Tempi, però, che mi fanno anche considerare la tristezza dei giorni nostri: il gesto di disobbedienza di Pannella era su un argomento forte; oggi il gesto di disobbedienza di Scurati è su un gesto normale, che mia moglie compie – felicemente per lei; io sono più di quindici anni che convintamente non lo faccio – una ventina di volte al giorno.
Eppure, pur non fumando, come nel 1975 senza conoscere il sapore della marijuana ero solidale con Pannella, oggi sono solidale con Scurati.

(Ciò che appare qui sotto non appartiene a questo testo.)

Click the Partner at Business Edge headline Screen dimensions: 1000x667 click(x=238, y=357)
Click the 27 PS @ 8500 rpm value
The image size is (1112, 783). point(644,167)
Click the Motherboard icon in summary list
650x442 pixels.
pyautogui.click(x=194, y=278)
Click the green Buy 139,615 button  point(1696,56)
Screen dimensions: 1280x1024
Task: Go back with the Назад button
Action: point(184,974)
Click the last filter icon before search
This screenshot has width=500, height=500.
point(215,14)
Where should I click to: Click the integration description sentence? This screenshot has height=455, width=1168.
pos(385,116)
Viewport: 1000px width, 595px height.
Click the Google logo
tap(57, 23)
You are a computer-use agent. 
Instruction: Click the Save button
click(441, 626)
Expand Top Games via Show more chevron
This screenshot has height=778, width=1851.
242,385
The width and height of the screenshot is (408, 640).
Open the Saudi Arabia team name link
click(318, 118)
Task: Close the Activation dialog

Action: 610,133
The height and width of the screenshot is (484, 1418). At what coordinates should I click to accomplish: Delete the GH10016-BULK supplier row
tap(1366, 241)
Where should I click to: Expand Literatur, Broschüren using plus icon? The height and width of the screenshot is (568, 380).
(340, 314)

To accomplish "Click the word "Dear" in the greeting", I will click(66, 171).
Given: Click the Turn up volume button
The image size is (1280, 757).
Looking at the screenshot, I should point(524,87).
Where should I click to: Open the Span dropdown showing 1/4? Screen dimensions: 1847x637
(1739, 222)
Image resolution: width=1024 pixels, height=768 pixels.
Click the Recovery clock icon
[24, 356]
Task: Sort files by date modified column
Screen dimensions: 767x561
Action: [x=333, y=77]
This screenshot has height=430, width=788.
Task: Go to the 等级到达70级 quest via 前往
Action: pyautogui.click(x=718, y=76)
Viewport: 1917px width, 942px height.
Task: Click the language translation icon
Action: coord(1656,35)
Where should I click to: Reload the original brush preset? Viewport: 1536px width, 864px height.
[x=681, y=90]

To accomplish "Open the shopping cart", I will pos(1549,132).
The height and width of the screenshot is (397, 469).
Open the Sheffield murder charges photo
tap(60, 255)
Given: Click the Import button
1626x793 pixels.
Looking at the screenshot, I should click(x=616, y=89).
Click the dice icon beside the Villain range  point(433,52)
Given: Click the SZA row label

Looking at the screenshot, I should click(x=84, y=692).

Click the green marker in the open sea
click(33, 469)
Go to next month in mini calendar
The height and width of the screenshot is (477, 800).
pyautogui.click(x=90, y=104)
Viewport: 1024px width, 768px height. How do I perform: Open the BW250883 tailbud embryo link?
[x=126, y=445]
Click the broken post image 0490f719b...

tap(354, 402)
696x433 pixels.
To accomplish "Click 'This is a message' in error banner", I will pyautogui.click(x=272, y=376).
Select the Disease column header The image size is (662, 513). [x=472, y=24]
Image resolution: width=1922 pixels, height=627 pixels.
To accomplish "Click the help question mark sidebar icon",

Lo sono perché aborro il conformismo culturale di tipo americano che ci è stato imposto, perché rifuggo dal “politically correct”, da chi c’è l’ha con Cristoforo Colombo per le sue idee colonialiste, da chi censura Peter Pan e gli Aristogatti. Perché, indubbiamente, mi sento un po’ “Asterix il gallico” col diritto di sbeffeggiare gli elvetici, i normanni, i britanni, gli ispanici, i pirati con lo schiavo di colore e di essere a sua volta sbeffeggiato, senza che qualcuno tiri fuori ipocrisie per vedere il razzismo anche dove non c’è. Perché apprezzo Macron che, in Francia, proprio oggi contro il parere del CTS ha riaperto le scuole (il medico va seguito, ma “cum grano salis”).
Ma lo sono anche perché i nostri tempi ci hanno portato a vietare – sia pure come unico antidoto al Covid – comportamenti assolutamente normali.
Così annuncio che anch’io disobbedirò oggi e raggiungerò, nonostante i divieti, i miei figli che so avere in animo di vedersi tra loro. Saremo, coniugi compresi, in sei; oltre alla cana Avana: un assembramento.
Ma disobbedisco, perché condivido totalmente il rigetto della «ideologia integralista della vita sana imposta per legge», contestata da Scurati. Condivisione così totale che chiudo questa mia paginetta, riportando integralmente una sua considerazione: «Viviamo in un mondo nel quale potenti forze storiche sottopongono la libertà individuale a una pressione sempre più opprimente. Quattro gigantesche aziende planetarie egemonizzano, oramai, l’informazione, il commercio, la relazioni sociali, i consumi culturali. La libera sfera dell’individuo e, oramai, quasi completamente annientata. Il Covid ha, poi, ulteriormente aggravato questa crisi epocale delle prerogative individuali, autorizzando gli Stati liberali a imporre restrizioni e obblighi che nemmeno le dittature avevano mai usato imporre. Chi progetta la cultura civica del prossimo futuro dovrebbe ridare centralità all’individuo, non sottrargliela. Già subiamo l’egemonia di Google, Zuckerberg e Besos, ci manca pure che un anonimo assessore pretende di imporsi il suo personale vademecum per una vita buona, sana e nutriente».
La disobbedienza civile, ricordiamolo sempre, è l’arma più potente che il cittadino possiede contro i continui soprusi quotidiani che, inevitabilmente, chi ha anche il più minimo potere ritiene di potere imporre.